:: Data shown ::
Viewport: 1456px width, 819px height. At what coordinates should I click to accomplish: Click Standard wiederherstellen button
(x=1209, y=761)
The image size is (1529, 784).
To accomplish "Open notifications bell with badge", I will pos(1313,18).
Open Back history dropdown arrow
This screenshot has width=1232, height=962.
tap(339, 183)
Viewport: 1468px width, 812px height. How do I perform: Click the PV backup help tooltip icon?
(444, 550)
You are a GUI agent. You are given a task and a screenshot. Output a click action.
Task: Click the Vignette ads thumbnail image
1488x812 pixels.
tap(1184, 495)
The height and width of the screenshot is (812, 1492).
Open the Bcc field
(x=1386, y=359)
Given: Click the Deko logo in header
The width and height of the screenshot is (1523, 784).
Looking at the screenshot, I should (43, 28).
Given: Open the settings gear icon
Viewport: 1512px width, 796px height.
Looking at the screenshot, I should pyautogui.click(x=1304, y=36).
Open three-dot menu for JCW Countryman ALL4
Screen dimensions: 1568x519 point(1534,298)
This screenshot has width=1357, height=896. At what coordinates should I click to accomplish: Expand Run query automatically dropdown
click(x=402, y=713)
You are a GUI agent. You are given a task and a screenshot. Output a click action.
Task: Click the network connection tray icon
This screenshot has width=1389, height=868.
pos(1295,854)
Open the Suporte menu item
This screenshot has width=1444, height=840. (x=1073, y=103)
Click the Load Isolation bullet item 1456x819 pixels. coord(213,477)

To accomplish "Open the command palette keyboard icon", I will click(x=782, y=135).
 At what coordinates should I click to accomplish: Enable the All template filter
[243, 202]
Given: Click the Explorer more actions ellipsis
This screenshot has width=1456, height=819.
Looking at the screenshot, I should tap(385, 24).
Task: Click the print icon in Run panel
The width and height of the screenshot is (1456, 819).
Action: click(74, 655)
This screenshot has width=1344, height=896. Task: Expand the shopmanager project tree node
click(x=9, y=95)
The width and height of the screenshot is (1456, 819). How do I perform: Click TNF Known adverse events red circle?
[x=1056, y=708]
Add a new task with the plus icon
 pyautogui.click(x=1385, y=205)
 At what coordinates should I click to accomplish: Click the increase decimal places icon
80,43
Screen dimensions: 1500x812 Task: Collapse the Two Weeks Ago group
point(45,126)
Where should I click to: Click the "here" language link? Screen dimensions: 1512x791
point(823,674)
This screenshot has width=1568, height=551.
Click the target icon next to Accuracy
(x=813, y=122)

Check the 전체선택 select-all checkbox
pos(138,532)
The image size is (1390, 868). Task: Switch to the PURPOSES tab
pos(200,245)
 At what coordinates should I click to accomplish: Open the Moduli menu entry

:: Work item ::
Retype the material in full, character for character.

:: Response to this task ::
Viewport: 1456px width, 819px height. At what coordinates should I click to accomplish: Click Standard wiederherstellen button
(x=1209, y=761)
The image size is (1529, 784).
To accomplish "Open notifications bell with badge", I will pos(1313,18).
Open Back history dropdown arrow
This screenshot has width=1232, height=962.
tap(339, 183)
Viewport: 1468px width, 812px height. How do I perform: Click the PV backup help tooltip icon?
(444, 550)
You are a GUI agent. You are given a task and a screenshot. Output a click action.
Task: Click the Vignette ads thumbnail image
1488x812 pixels.
tap(1184, 495)
The height and width of the screenshot is (812, 1492).
Open the Bcc field
(x=1386, y=359)
Given: Click the Deko logo in header
The width and height of the screenshot is (1523, 784).
Looking at the screenshot, I should (43, 28).
Given: Open the settings gear icon
Viewport: 1512px width, 796px height.
Looking at the screenshot, I should pyautogui.click(x=1304, y=36).
Open three-dot menu for JCW Countryman ALL4
Screen dimensions: 1568x519 point(1534,298)
This screenshot has width=1357, height=896. At what coordinates should I click to accomplish: Expand Run query automatically dropdown
click(x=402, y=713)
You are a GUI agent. You are given a task and a screenshot. Output a click action.
Task: Click the network connection tray icon
This screenshot has width=1389, height=868.
pos(1295,854)
Open the Suporte menu item
This screenshot has width=1444, height=840. (x=1073, y=103)
Click the Load Isolation bullet item 1456x819 pixels. coord(213,477)

To accomplish "Open the command palette keyboard icon", I will click(x=782, y=135).
 At what coordinates should I click to accomplish: Enable the All template filter
[243, 202]
Given: Click the Explorer more actions ellipsis
This screenshot has width=1456, height=819.
Looking at the screenshot, I should tap(385, 24).
Task: Click the print icon in Run panel
The width and height of the screenshot is (1456, 819).
Action: click(74, 655)
This screenshot has width=1344, height=896. Task: Expand the shopmanager project tree node
click(x=9, y=95)
The width and height of the screenshot is (1456, 819). How do I perform: Click TNF Known adverse events red circle?
[x=1056, y=708]
Add a new task with the plus icon
 pyautogui.click(x=1385, y=205)
 At what coordinates should I click to accomplish: Click the increase decimal places icon
80,43
Screen dimensions: 1500x812 Task: Collapse the Two Weeks Ago group
point(45,126)
Where should I click to: Click the "here" language link? Screen dimensions: 1512x791
point(823,674)
This screenshot has width=1568, height=551.
Click the target icon next to Accuracy
(x=813, y=122)

Check the 전체선택 select-all checkbox
pos(138,532)
The image size is (1390, 868). Task: Switch to the PURPOSES tab
pos(200,245)
 At what coordinates should I click to accomplish: Open the Moduli menu entry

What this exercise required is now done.